Task brief =
Write out the data exactly as given, dropping every picture.
▶
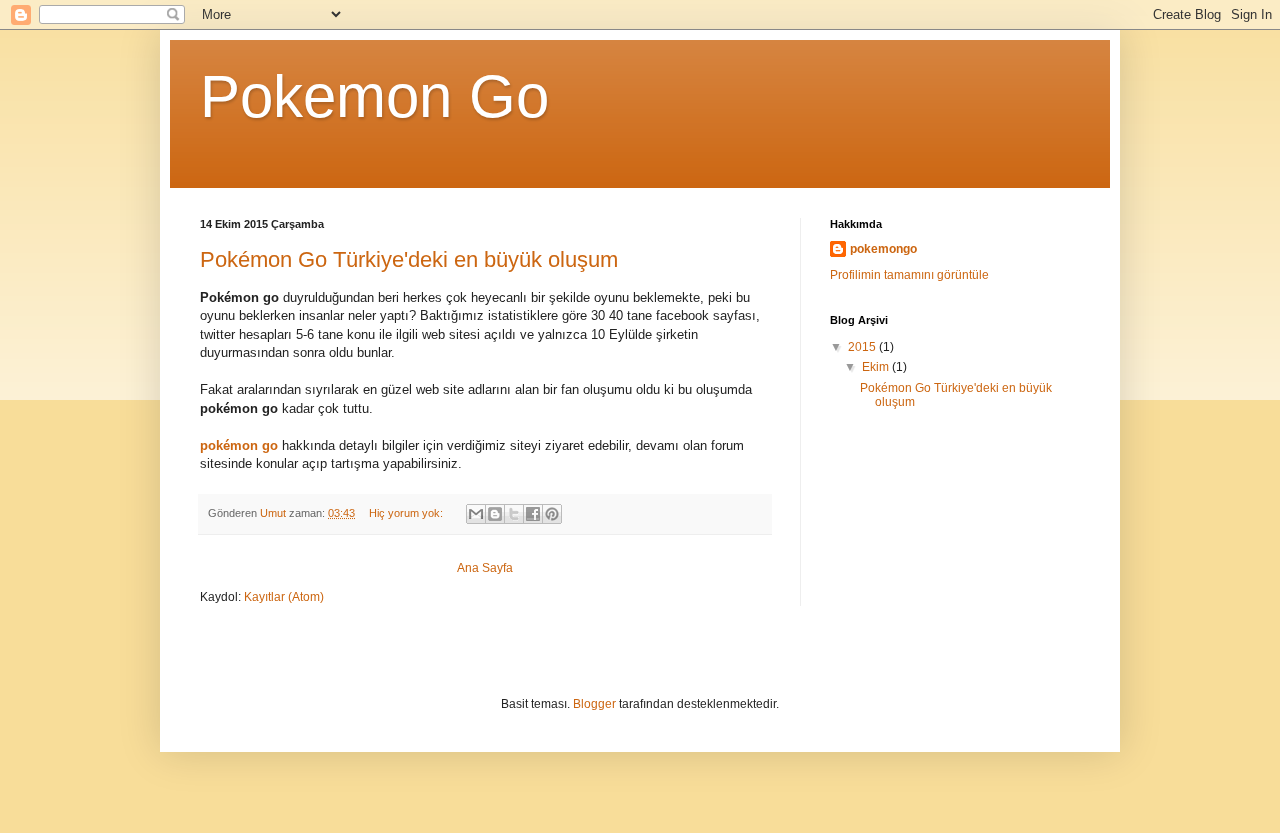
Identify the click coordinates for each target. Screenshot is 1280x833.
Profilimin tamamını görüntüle (909, 275)
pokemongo (883, 249)
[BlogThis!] (495, 514)
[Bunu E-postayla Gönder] (476, 514)
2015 (863, 347)
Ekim (877, 367)
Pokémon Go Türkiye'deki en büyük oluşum (409, 259)
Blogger (594, 704)
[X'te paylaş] (514, 514)
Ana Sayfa (485, 568)
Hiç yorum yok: (407, 513)
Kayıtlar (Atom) (284, 597)
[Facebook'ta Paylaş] (533, 514)
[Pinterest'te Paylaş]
◀
Exercise solution =
Identify the click coordinates for each target. Screenshot is 1280x833.
Profilimin tamamını görüntüle (909, 275)
pokemongo (883, 249)
[BlogThis!] (495, 514)
[Bunu E-postayla Gönder] (476, 514)
2015 (863, 347)
Ekim (877, 367)
Pokémon Go Türkiye'deki en büyük oluşum (409, 259)
Blogger (594, 704)
[X'te paylaş] (514, 514)
Ana Sayfa (485, 568)
Hiç yorum yok: (407, 513)
Kayıtlar (Atom) (284, 597)
[Facebook'ta Paylaş] (533, 514)
[Pinterest'te Paylaş]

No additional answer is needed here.